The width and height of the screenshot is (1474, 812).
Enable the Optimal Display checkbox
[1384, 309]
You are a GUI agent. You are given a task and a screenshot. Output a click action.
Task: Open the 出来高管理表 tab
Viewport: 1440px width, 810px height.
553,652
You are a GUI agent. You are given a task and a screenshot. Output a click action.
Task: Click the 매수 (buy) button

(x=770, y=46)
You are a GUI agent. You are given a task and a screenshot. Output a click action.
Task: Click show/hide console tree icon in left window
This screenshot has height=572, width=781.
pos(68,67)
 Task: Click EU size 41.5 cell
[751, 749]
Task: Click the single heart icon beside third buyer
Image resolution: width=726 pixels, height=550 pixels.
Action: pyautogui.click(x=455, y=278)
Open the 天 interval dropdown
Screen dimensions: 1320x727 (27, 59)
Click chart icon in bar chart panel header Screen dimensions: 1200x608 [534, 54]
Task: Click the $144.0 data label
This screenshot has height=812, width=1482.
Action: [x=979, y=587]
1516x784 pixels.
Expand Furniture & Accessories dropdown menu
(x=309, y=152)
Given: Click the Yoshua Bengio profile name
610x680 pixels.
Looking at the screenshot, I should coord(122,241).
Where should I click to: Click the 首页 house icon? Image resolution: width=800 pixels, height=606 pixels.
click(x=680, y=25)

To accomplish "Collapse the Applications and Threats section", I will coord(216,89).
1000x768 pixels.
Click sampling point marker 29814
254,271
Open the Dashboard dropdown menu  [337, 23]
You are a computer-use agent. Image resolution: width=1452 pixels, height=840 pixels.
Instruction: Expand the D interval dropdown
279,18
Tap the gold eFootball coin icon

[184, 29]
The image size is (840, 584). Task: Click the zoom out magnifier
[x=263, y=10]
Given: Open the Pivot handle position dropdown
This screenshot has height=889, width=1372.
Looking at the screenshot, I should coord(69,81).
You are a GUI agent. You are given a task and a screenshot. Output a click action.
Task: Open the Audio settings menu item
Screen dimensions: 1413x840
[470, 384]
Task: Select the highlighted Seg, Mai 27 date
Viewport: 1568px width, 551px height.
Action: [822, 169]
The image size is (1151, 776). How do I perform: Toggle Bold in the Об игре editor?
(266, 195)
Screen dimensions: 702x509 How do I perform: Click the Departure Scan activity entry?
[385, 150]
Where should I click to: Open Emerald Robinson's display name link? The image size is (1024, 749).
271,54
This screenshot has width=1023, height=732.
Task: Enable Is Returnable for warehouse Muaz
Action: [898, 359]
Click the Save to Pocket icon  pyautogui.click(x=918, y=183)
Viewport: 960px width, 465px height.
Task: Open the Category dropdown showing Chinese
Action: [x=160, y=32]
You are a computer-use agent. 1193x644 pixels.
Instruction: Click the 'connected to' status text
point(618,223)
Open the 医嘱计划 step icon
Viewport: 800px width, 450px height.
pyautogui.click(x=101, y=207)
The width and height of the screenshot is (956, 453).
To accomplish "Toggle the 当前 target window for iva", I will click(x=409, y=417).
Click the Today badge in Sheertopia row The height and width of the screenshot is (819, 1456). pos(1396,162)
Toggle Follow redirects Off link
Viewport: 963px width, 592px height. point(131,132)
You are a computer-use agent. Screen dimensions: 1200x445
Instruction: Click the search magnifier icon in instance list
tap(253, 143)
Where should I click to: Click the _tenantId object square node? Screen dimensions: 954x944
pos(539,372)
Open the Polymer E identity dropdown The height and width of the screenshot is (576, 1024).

- Request -
Render every line of the records above as a Markdown table with the columns "Row" and "Line", numbering the rows in order and leaving out blank lines.

- The reply -
| Row | Line |
|---|---|
| 1 | The width and height of the screenshot is (1474, 812). |
| 2 | Enable the Optimal Display checkbox |
| 3 | [1384, 309] |
| 4 | You are a GUI agent. You are given a task and a screenshot. Output a click action. |
| 5 | Task: Open the 出来高管理表 tab |
| 6 | Viewport: 1440px width, 810px height. |
| 7 | 553,652 |
| 8 | You are a GUI agent. You are given a task and a screenshot. Output a click action. |
| 9 | Task: Click the 매수 (buy) button |
| 10 | (x=770, y=46) |
| 11 | You are a GUI agent. You are given a task and a screenshot. Output a click action. |
| 12 | Task: Click show/hide console tree icon in left window |
| 13 | This screenshot has height=572, width=781. |
| 14 | pos(68,67) |
| 15 |  Task: Click EU size 41.5 cell |
| 16 | [751, 749] |
| 17 | Task: Click the single heart icon beside third buyer |
| 18 | Image resolution: width=726 pixels, height=550 pixels. |
| 19 | Action: pyautogui.click(x=455, y=278) |
| 20 | Open the 天 interval dropdown |
| 21 | Screen dimensions: 1320x727 (27, 59) |
| 22 | Click chart icon in bar chart panel header Screen dimensions: 1200x608 [534, 54] |
| 23 | Task: Click the $144.0 data label |
| 24 | This screenshot has height=812, width=1482. |
| 25 | Action: [x=979, y=587] |
| 26 | 1516x784 pixels. |
| 27 | Expand Furniture & Accessories dropdown menu |
| 28 | (x=309, y=152) |
| 29 | Given: Click the Yoshua Bengio profile name |
| 30 | 610x680 pixels. |
| 31 | Looking at the screenshot, I should coord(122,241). |
| 32 | Where should I click to: Click the 首页 house icon? Image resolution: width=800 pixels, height=606 pixels. |
| 33 | click(x=680, y=25) |
| 34 | To accomplish "Collapse the Applications and Threats section", I will coord(216,89). |
| 35 | 1000x768 pixels. |
| 36 | Click sampling point marker 29814 |
| 37 | 254,271 |
| 38 | Open the Dashboard dropdown menu  [337, 23] |
| 39 | You are a computer-use agent. Image resolution: width=1452 pixels, height=840 pixels. |
| 40 | Instruction: Expand the D interval dropdown |
| 41 | 279,18 |
| 42 | Tap the gold eFootball coin icon |
| 43 | [184, 29] |
| 44 | The image size is (840, 584). Task: Click the zoom out magnifier |
| 45 | [x=263, y=10] |
| 46 | Given: Open the Pivot handle position dropdown |
| 47 | This screenshot has height=889, width=1372. |
| 48 | Looking at the screenshot, I should coord(69,81). |
| 49 | You are a GUI agent. You are given a task and a screenshot. Output a click action. |
| 50 | Task: Open the Audio settings menu item |
| 51 | Screen dimensions: 1413x840 |
| 52 | [470, 384] |
| 53 | Task: Select the highlighted Seg, Mai 27 date |
| 54 | Viewport: 1568px width, 551px height. |
| 55 | Action: [822, 169] |
| 56 | The image size is (1151, 776). How do I perform: Toggle Bold in the Об игре editor? |
| 57 | (266, 195) |
| 58 | Screen dimensions: 702x509 How do I perform: Click the Departure Scan activity entry? |
| 59 | [385, 150] |
| 60 | Where should I click to: Open Emerald Robinson's display name link? The image size is (1024, 749). |
| 61 | 271,54 |
| 62 | This screenshot has width=1023, height=732. |
| 63 | Task: Enable Is Returnable for warehouse Muaz |
| 64 | Action: [898, 359] |
| 65 | Click the Save to Pocket icon  pyautogui.click(x=918, y=183) |
| 66 | Viewport: 960px width, 465px height. |
| 67 | Task: Open the Category dropdown showing Chinese |
| 68 | Action: [x=160, y=32] |
| 69 | You are a computer-use agent. 1193x644 pixels. |
| 70 | Instruction: Click the 'connected to' status text |
| 71 | point(618,223) |
| 72 | Open the 医嘱计划 step icon |
| 73 | Viewport: 800px width, 450px height. |
| 74 | pyautogui.click(x=101, y=207) |
| 75 | The width and height of the screenshot is (956, 453). |
| 76 | To accomplish "Toggle the 当前 target window for iva", I will click(x=409, y=417). |
| 77 | Click the Today badge in Sheertopia row The height and width of the screenshot is (819, 1456). pos(1396,162) |
| 78 | Toggle Follow redirects Off link |
| 79 | Viewport: 963px width, 592px height. point(131,132) |
| 80 | You are a computer-use agent. Screen dimensions: 1200x445 |
| 81 | Instruction: Click the search magnifier icon in instance list |
| 82 | tap(253, 143) |
| 83 | Where should I click to: Click the _tenantId object square node? Screen dimensions: 954x944 |
| 84 | pos(539,372) |
| 85 | Open the Polymer E identity dropdown The height and width of the screenshot is (576, 1024). |